David Lisnard a mis en balance son avenir au sein des Républicains en exprimant, mercredi matin sur BFMTV, sa détermination à porter une « grande primaire ouverte » pour désigner le candidat de la droite à la présidentielle. Le président de l’Association des maires de France (AMF) et maire réélu de Cannes a fait part d’un vif mécontentement après un bureau politique du parti qui a dégagé plusieurs pistes de procédure interne.
Une critique claire des options proposées par LR
Selon ses déclarations, les militants LR devront trancher en avril entre plusieurs options : désigner directement leur président, Bruno Retailleau, ou organiser une primaire, soit fermée aux seuls adhérents, soit ouverte aux sympathisants. Face à ces scénarios, David Lisnard a dénoncé ce qu’il a qualifié de « non-sens absolu », allant jusqu’à évoquer un « vote biaisé » et « truqué ». Ces mots traduisent une rupture nette avec la procédure envisagée par une partie de la direction du parti.

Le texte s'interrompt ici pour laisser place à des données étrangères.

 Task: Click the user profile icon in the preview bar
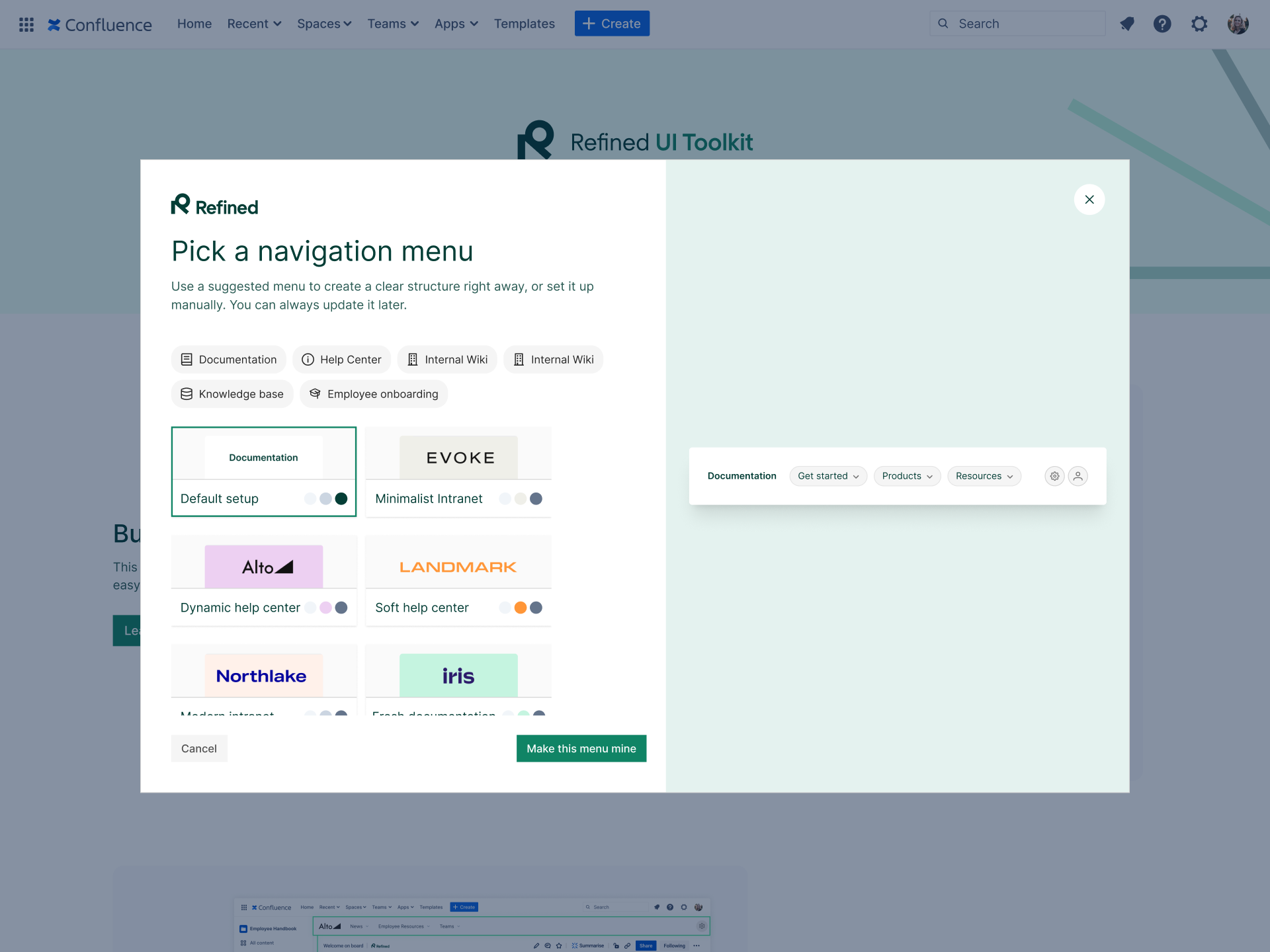coord(1078,476)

Partisan de longue date d’une « grande primaire ouverte », David Lisnard souhaite une consultation élargie qui irait « des Républicains à Reconquête » afin, dit-il, de « sortir des jeux d’appareils ». Ce positionnement le place à contre-courant de la ligne affichée par certains responsables de la droite, dont Gérald Darmanin, qui plaide pour un rassemblement autour d’« un seul candidat de la droite et du centre ». Le contraste entre ces approches illustre la tension interne autour du calendrier et des modalités de désignation.
Conséquences politiques et atmosphère au sein du parti
L’intervention publique de David Lisnard, sur une chaîne d’information, revêt un caractère politique fort : elle exprime non seulement un désaccord sur la méthode, mais aussi une menace implicite de départ des Républicains si la direction persiste dans une procédure jugée inéquitable. En mettant ainsi sur la table la perspective d’une rupture, il bouleverse un peu la scène interne et contraint le parti à prendre la mesure des divisions autour du mode de sélection.
La proposition d’une primaire ouverte, poussée par le fondateur du mouvement Nouvelle Énergie, vise à élargir la base électorale participative et à permettre une confrontation plus large des candidatures. Pour ses partisans, une telle primaire limiterait le poids des appareils et favoriserait une légitimité perçue comme plus large. Pour ses opposants, elle peut être vue comme risquant d’affaiblir la cohérence du camp ou d’ouvrir la porte à des stratégies externes.
À ce stade, la décision revient aux militants LR qui doivent se prononcer en avril sur la voie à retenir. La tonalité des échanges publics et la véhémence des critiques laissent entendre que la période de concertation et de décision sera suivie de près, tant à l’intérieur du parti que parmi les forces politiques alliées ou concurrentes.
Sans prendre position sur le fond, les propos de David Lisnard relancent le débat sur la méthode de désignation : souveraineté des adhérents, ouverture aux sympathisants, désignation directe d’un chef de file… Autant d’options qui soulèvent des questions sur la représentativité, la stratégie électorale et l’unité du camp de la droite avant l’échéance présidentielle.
La suite dépendra des arbitrages internes et du résultat du vote des militants en avril. D’ici là, la confrontation des lignes — entre partisans d’une primaire ouverte et défenseurs d’un candidat unique porté par la direction — devrait rester un marqueur clé des discussions au sein des Républicains.